**Estratto della pagina**
● ● ● ●

Con i più cordiali saluti
Mauro Beschi

APPROFONDIMENTI
--------
Con allegati dei quali ho aperto e commentato solo il primo, al quale così replico al mittente, rendendo pubblico in mio testo:

Antonio Caracciolo 

22:45 (8 minuti fa)


a Referendumiovotono
Con i migranti che rimpiazzano i cittadini ed entrano di prepotenza nelle nostre città siamo invece alla barbarie e alla morte civile...
È diversa la prospettiva.
Di quale "democrazia costituzionale” parliamo?
Di quella "dettata" (non "ottriata" ma "dettata") dalla spartizione di Yalta?
È tempo di parlare di "costituzione” e di "democrazia”, ma di una costizione che sia la decisione libera e indipendente di un popolo che ha riconquistato la sua sovranità dopo che le 130 basi basi americane avranno lasciato il suolo italico'?
Esagero?
Abbiamo visto in questo giornali i bambini delle scuole catanesi che come scimmiette ammaestrate vengono istruitte dai loro maestro a cantare l'inno dei marines!
Scherziamo?
Dove siamo?
Chi si vuol prendere per i fondelli con questa "democrazia costituzionale” dove si è persa ogni chiara cognizione di "democrazia" e di "costituzione”, così questi concetti possono rivoltati nel loro esatto contrario...
Vi avevo già mandato una precedente nota critica alla quale non avete dato nessuna risposta...

● ● ● ●

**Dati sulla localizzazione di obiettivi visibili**
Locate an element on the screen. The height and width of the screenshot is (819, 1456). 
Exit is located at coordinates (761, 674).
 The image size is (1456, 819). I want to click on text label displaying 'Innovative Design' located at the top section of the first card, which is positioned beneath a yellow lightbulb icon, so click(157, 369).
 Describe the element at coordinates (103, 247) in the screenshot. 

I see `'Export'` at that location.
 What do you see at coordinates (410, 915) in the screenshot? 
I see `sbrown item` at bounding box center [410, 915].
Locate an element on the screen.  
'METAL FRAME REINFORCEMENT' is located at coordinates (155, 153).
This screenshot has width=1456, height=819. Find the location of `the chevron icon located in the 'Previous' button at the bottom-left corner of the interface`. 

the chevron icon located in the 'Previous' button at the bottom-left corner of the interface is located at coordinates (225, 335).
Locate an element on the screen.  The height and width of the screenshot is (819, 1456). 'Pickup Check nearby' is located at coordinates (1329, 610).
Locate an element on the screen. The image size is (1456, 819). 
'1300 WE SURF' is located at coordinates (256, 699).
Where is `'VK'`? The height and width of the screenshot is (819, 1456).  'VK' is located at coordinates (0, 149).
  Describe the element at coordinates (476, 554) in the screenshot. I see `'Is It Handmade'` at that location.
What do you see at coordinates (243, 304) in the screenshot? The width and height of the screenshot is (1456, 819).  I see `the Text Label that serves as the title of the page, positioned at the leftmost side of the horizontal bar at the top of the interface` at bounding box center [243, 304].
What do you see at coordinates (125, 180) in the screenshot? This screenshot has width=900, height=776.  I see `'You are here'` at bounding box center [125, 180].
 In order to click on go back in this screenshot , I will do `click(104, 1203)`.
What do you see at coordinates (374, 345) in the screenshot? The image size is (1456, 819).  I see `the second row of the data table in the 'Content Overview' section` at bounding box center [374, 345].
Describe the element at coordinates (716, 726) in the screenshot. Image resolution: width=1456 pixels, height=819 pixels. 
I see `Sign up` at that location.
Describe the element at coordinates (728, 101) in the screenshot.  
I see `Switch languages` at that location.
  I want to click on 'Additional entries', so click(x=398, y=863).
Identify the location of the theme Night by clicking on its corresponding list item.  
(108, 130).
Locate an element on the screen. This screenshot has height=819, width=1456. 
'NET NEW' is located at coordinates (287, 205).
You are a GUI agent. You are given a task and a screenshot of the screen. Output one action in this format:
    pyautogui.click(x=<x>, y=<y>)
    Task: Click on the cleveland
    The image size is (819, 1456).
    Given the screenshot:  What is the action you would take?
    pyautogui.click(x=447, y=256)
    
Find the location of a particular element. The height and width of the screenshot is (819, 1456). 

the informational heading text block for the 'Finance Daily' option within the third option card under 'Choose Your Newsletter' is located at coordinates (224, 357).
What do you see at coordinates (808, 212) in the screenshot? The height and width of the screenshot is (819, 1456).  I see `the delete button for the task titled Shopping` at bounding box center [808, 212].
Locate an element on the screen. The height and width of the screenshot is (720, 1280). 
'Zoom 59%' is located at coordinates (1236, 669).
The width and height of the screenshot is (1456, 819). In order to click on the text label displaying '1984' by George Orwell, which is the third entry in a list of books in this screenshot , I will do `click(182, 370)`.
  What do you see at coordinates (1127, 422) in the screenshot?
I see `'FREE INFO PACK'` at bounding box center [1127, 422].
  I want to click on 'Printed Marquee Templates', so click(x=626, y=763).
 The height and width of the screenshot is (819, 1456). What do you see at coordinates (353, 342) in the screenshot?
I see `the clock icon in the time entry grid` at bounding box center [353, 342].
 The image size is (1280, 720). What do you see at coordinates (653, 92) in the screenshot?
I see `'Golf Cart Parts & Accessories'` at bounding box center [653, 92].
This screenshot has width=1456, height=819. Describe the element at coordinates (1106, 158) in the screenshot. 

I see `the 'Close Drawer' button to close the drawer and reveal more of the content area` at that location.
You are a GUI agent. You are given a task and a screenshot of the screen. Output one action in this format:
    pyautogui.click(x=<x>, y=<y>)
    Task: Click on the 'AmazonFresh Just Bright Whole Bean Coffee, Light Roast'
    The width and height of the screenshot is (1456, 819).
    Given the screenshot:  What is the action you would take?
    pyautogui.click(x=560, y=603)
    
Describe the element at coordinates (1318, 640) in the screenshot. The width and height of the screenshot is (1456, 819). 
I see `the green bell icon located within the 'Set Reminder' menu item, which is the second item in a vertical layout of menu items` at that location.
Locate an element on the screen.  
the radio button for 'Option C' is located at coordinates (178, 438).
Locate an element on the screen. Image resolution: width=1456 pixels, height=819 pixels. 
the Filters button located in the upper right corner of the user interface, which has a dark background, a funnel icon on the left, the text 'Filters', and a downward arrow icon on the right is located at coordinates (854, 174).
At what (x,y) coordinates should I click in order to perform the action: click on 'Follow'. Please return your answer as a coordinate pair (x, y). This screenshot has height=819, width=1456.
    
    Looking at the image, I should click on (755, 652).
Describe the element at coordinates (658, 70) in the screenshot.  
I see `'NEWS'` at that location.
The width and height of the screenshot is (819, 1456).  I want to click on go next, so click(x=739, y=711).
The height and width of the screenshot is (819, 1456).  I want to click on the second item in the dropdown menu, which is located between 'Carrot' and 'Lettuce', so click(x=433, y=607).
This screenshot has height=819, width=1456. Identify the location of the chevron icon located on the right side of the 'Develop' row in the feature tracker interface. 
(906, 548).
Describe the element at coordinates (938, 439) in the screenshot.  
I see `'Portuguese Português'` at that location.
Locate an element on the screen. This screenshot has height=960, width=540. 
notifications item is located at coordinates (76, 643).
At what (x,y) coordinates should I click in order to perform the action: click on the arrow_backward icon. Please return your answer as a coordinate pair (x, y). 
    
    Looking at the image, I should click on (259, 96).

● ● ● ●

**Requisiti dei compiti**
1. Riporta tale e quale il passo dell'estratto che va da "Antonio Caracciolo" giù fino a "l'inno dei marines!".
2. Traduci in inglese, per favore, questa frase dell'estratto: "È diversa la prospettiva."
Per rispondere basati soltanto sull'estratto.

**Soluzioni dei compiti**
1.
Antonio Caracciolo 

22:45 (8 minuti fa)


a Referendumiovotono
Con i migranti che rimpiazzano i cittadini ed entrano di prepotenza nelle nostre città siamo invece alla barbarie e alla morte civile...
È diversa la prospettiva.
Di quale "democrazia costituzionale” parliamo?
Di quella "dettata" (non "ottriata" ma "dettata") dalla spartizione di Yalta?
È tempo di parlare di "costituzione” e di "democrazia”, ma di una costizione che sia la decisione libera e indipendente di un popolo che ha riconquistato la sua sovranità dopo che le 130 basi basi americane avranno lasciato il suolo italico'?
Esagero?
Abbiamo visto in questo giornali i bambini delle scuole catanesi che come scimmiette ammaestrate vengono istruitte dai loro maestro a cantare l'inno dei marines!

2. The perspective is different.